# How To Support A Drywall Patch For Hole In The Wall?



## dsq (Feb 7, 2009)

I have several 1ft by 2ft holes in the drywall walls.I want to patch them with drywall pieces.My question is aside from 1 or 2 studs how will i support the other sides of the drywall patches that get no stud support.Should i make braces/support from 4inch wide drywall strips and secure those along the edges of the hole for the new drywall patch to rest on and be screwed into?


----------



## Willie T (Jan 29, 2009)

_This is in the DIY Tips section, but I'll run it here too._
_WT_

Got a hole in your drywall that needs patching? Remember the unsightly “bump” you left last time you tried this? Well, here’s the way around that embarrassing hassle.

· Cut the hole out to a nice, clean square or rectangle.
· Screw in a couple of pieces of “backer” wood across the inside of the hole. (1 x 3 works nicely) You just make them about 4” longer than the hole edges, and screw through the drywall to hold them against the inside of the hole. This is what you will screw your patch to. Sink the screws in a little deeper than you normally do for regular drywall faces. And screw within an inch to an inch and a half of the edge of the hole... no farther out.
· Cut a square or rectangle piece of drywall 2” bigger (in both directions) than the hole.
· Lay the piece face down on a square edged working surface.

- [Dataset extract]
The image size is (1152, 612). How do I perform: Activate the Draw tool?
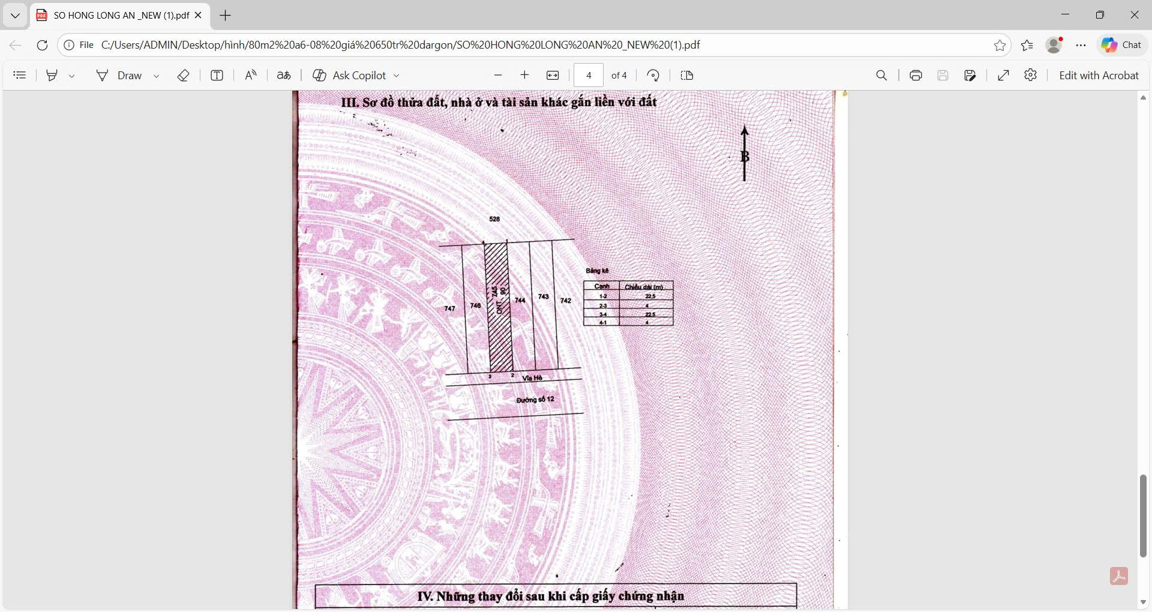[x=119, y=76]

--

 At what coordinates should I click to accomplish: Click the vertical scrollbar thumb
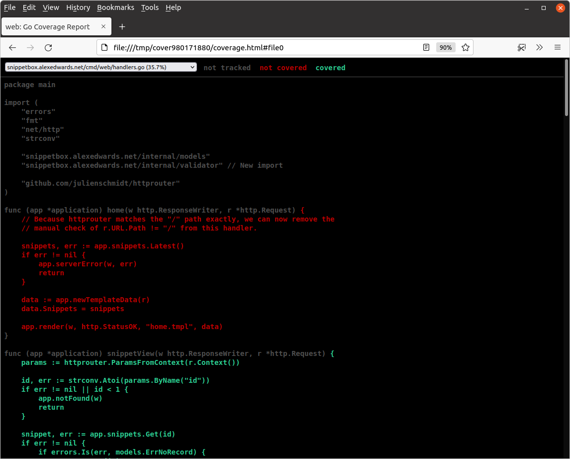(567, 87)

- [What is asked]
a) Could you write down, word for word, the part of the drywall patch thread starting with "Got a hole in" and going on through "than the hole."?
b) How would the drywall patch thread go on from its last line?

- [Written responses]
a)
Got a hole in your drywall that needs patching? Remember the unsightly “bump” you left last time you tried this? Well, here’s the way around that embarrassing hassle.

· Cut the hole out to a nice, clean square or rectangle.
· Screw in a couple of pieces of “backer” wood across the inside of the hole. (1 x 3 works nicely) You just make them about 4” longer than the hole edges, and screw through the drywall to hold them against the inside of the hole. This is what you will screw your patch to. Sink the screws in a little deeper than you normally do for regular drywall faces. And screw within an inch to an inch and a half of the edge of the hole... no farther out.
· Cut a square or rectangle piece of drywall 2” bigger (in both directions) than the hole.

b)
· Scribe a cut all around the edges, 2-1/8” (heavy) in from the outside. These cuts will each go all the way to the ends of the piece.
· Now slide the piece over, past the edge of the work surface so one of the cuts is right over the edge.
· Bump the overhang with your hand till it breaks.
· Let the broken piece hang over the edge, and starting at one top corner, peel the rock off the face paper... leaving the face paper intact.
· Rotate the direction of the piece, and do this same “peeling” technique to the three remaining edges.
· Now “dry fit” the patch in the hole and carefully cut the face paper of the wall around the perimeter of the full patch. This means your scribed cut will be 2” bigger than the hole.
· Take the patch back out, and peel that 2” strip of face paper off the wall, all the way around the hole. (You may have to use the point of your utility knife a little here.)
· Mix some mud a little wetter than usual, and *generously* cover all the exposed rock around the hole.
· Put the patch back in the hole, and hold it in place with a couple of screws.
· With a wet sponge, slightly moisten the loose paper edges of the patch... just slightly, you don’t want it soppy.
· Now, wipe the paper edges of the patch with a small, wet D/W knife, just like you would real drywall tape, squeezing out all the excess mud from the edges.
· Fill the screw holes......... and you’re done with the bed coat. The rest of your finishing comes a little later just like normal drywall work.

What you will find with this technique is that there will be no problems trying to hide the normally taped edges of the patch. The paper edges of the patch imbed into the space where you removed that 2” ring around the hole, leaving a completely flush surface.

FREE "EXTRA" HINT:
You can get a little neater job if you clip off about a half inch, diagonally, from the four corners of the patch paper face before you do your wall scribing. That way, you do not have to contend with any pointy corners that seem to sometimes like to curl up.


----------



## II Weeks (Jan 6, 2009)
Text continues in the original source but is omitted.